Il morbillo torna a far paura, con un aumento improvviso dei casi e focolai che si moltiplicano in diverse aree del mondo. Dall’inizio dell’anno i contagi hanno superato quota 1.500 solo negli Stati Uniti, dove la malattia era stata dichiarata eliminata più di vent’anni fa. Ora il virus è tornato a diffondersi con la velocità di un tempo, riportando in primo piano un problema che si credeva archiviato.
Le autorità sanitarie americane segnalano un boom di infezioni soprattutto nelle scuole: centinaia di bambini non vaccinati sono stati messi in quarantena, con lezioni sospese e intere classi a casa. E se oltreoceano la situazione preoccupa, anche in Europa gli esperti osservano con attenzione l’evolversi dei focolai, consapevoli che i confini non bastano a fermare un virus tanto contagioso.

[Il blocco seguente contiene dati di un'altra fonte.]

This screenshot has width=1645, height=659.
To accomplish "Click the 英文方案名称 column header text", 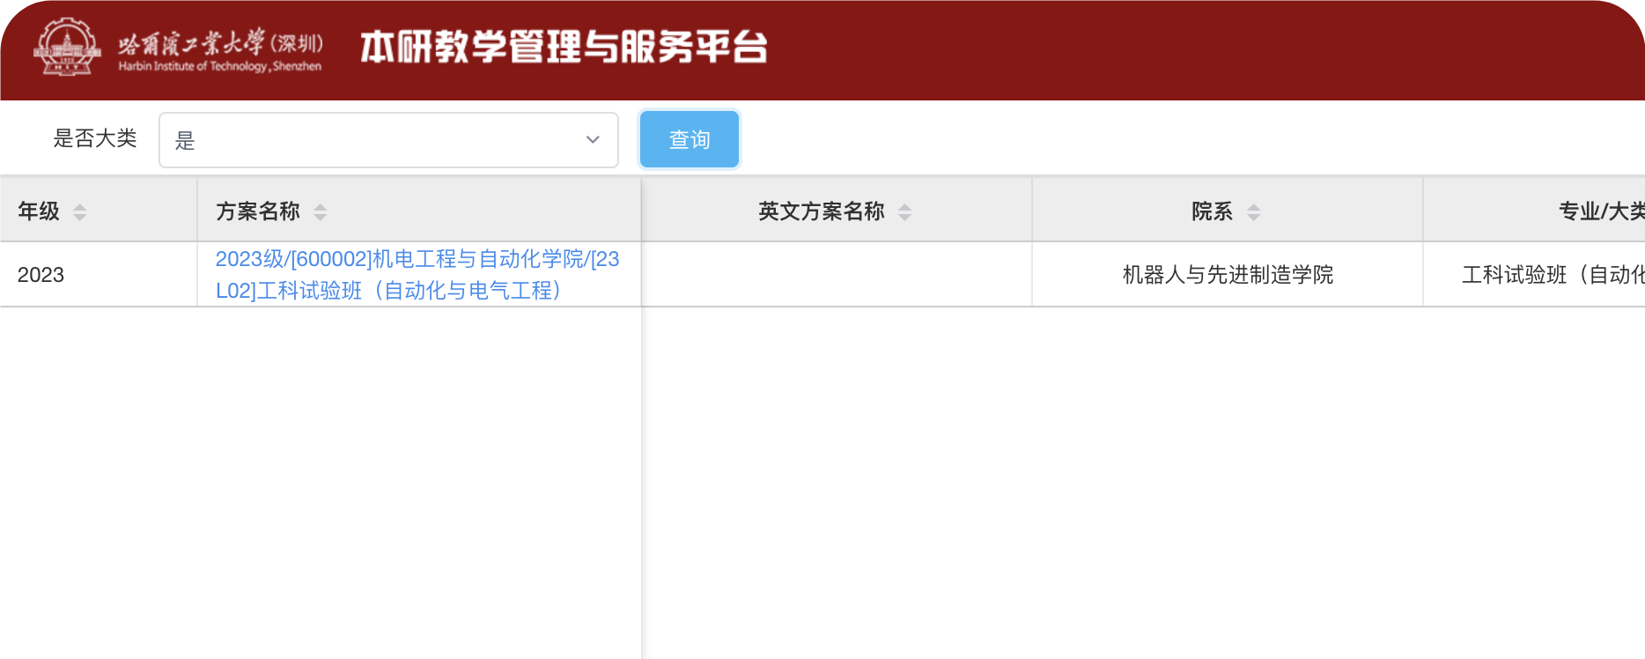I will [821, 211].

Matteo Bassetti, infettivologo del San Martino di Genova, ha commentato la situazione con toni amari: “È come se fossimo tornati indietro di cinquant’anni. Dove mancano i vaccini, torna la quarantena.” Una frase che riassume perfettamente la lezione dimenticata di questi anni: la prevenzione resta l’unico vero scudo.
Il boom di casi di morbillo non è soltanto un problema sanitario, ma anche culturale. L’aumento della diffidenza verso i vaccini, alimentata da false informazioni e teorie complottistiche, ha creato terreno fertile per il ritorno di malattie che la scienza aveva ormai sconfitto.
Oggi, mentre il virus rialza la testa e i medici rilanciano l’appello alla vaccinazione, resta una certezza: il progresso non si conserva da solo. E il morbillo, con la sua capacità di colpire i più vulnerabili, ci ricorda che basta abbassare la guardia per tornare indietro di decenni.